Sonnenschein represented the directors of Specialty Equipment in a case involving allegations of self-dealing and breaches of fiduciary duty. The matter included class allegations on behalf of the company’s shareholders and allegations that the proxy statement by which shareholder approval was obtained was false and misleading. This matter settled.

The Interpublic Group of Companies, Inc. (IPG)

We represented IPG and certain of its current and former officers in two class actions filed in the Circuit Court of Cook County (Ill.) under Section 11 of the 1933 Act. We secured a stay of the Illinois litigation to facilitate the defense of the main litigation pending in New York.

Sara Lee Corporation

We represented the Earthgrains Company, now a subsidiary of Sara Lee, and some of Earthgrains’ current and former directors in a Delaware Chancery Court class action alleging breach of disclosure in connection with a non-sponsored fractional share stock repurchase program. The plaintiff alleged that preliminary merger discussions should have been disclosed in connection with the repurchase program. We successfully negotiated a settlement of this action.

Goldman Sachs & Co./Salomon Brothers Inc.

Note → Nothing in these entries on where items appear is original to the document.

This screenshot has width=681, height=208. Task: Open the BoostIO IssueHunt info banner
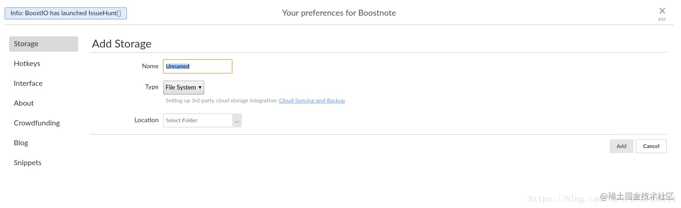pos(65,13)
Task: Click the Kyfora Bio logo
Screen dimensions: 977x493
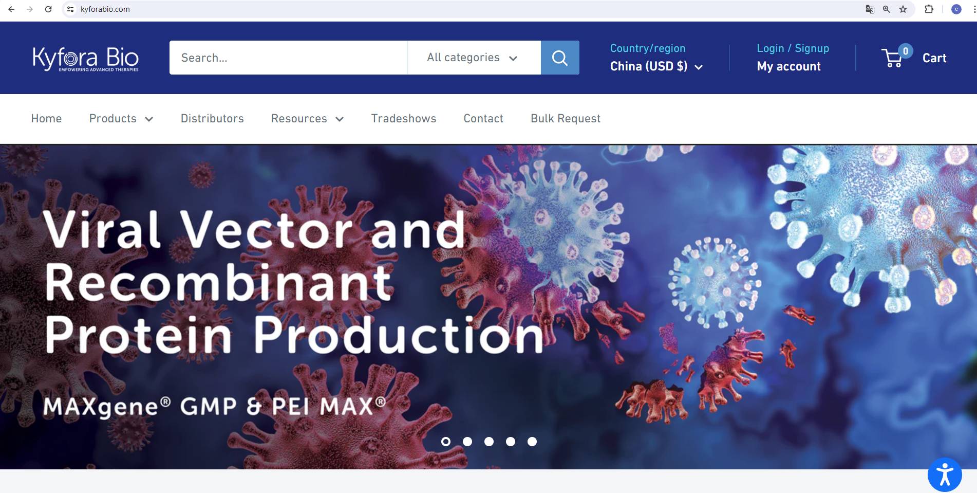Action: click(x=86, y=59)
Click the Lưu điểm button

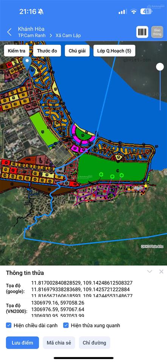pos(22,343)
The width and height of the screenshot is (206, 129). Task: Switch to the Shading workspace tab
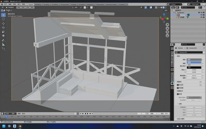point(74,5)
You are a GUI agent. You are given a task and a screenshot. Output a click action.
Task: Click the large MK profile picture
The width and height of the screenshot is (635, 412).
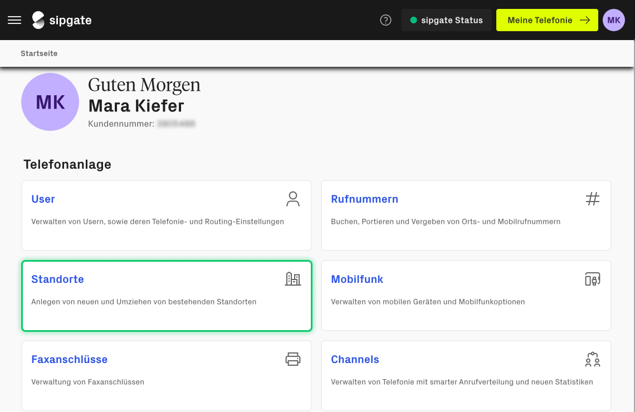(x=50, y=102)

Sonnenschein represented Salomon Brothers Inc. and Goldman Sachs & Co., as underwriters of the initial public offering of Gaylord Container Corporation stock, in two class actions filed by Gaylord shareholders under the federal securities laws. In the first case, the district court decertified the class upon our motion. In the subsequent class action, we won a ruling so narrowing the class that the plaintiff voluntarily dismissed the action. We also handled litigation involving claims filed in state court relating to that offering, obtaining an order of dismissal that was affirmed by the Illinois Appellate Court, which held, among other things, that the “fraud on the market” doctrine does not apply under the Illinois common law of fraud. The Illinois Supreme Court denied review.

F&M Distributors, Inc.

We represented the independent directors of F&M Distributors, Inc., in a class action pending in the U.S. District Court for the Eastern District of Michigan alleging, among other things, that the prospectus and registration statement issued in connection with F&M’s offering of subordinated notes were false and misleading in violation of the 1933 Act and the 1934 Act. F&M filed for bankruptcy protection in December 1994 and was liquidated. This case settled without personal contributions from the directors.

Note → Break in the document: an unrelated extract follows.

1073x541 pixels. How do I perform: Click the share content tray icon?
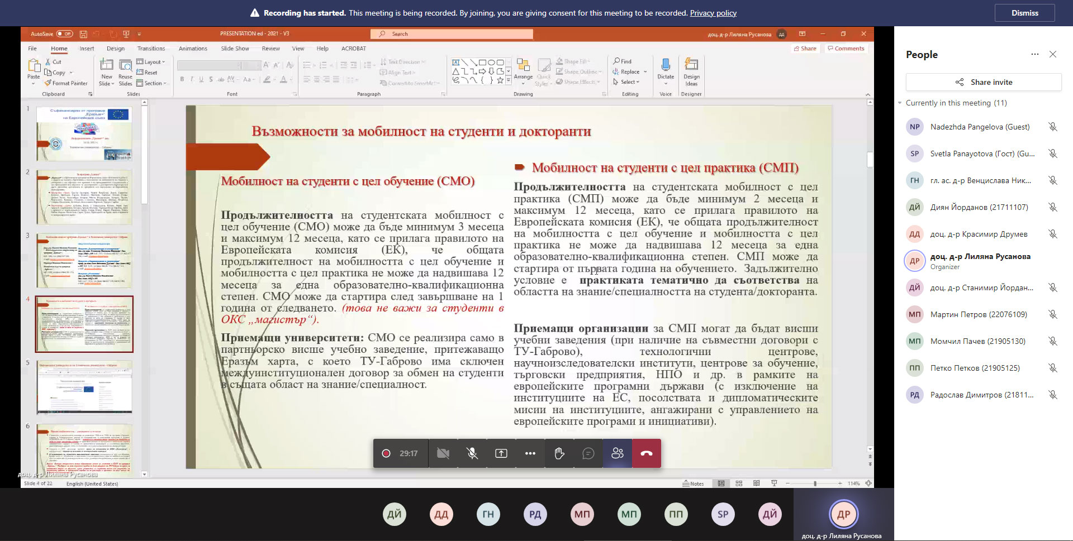(501, 453)
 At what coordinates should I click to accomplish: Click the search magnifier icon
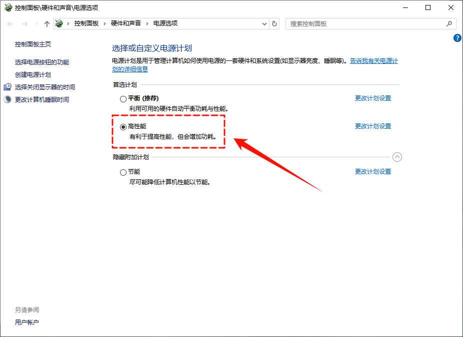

Nanophase Technologies Corporation

We represented certain outside directors in In re Nanophase Technologies Corporation Securities Litigation, pending in the U.S. District Court for the Northern District of Illinois. The case was brought as a class action and alleges violations of Sections 11, 12 and 15 of the 1933 Act. Plaintiffs claimed that sales figures in the prospectus were misleading because the prospectus failed to disclose that a substantial percentage of the reported revenue allegedly came from a one-time development fee for a single customer that was not likely to recur. This case settled.

Lumenis Ltd.

Sonnenschein is defending Lumenis Ltd. and its officers and directors in nine securities fraud class actions brought on behalf of investors that are pending in U.S. District Court for the Southern District of New York.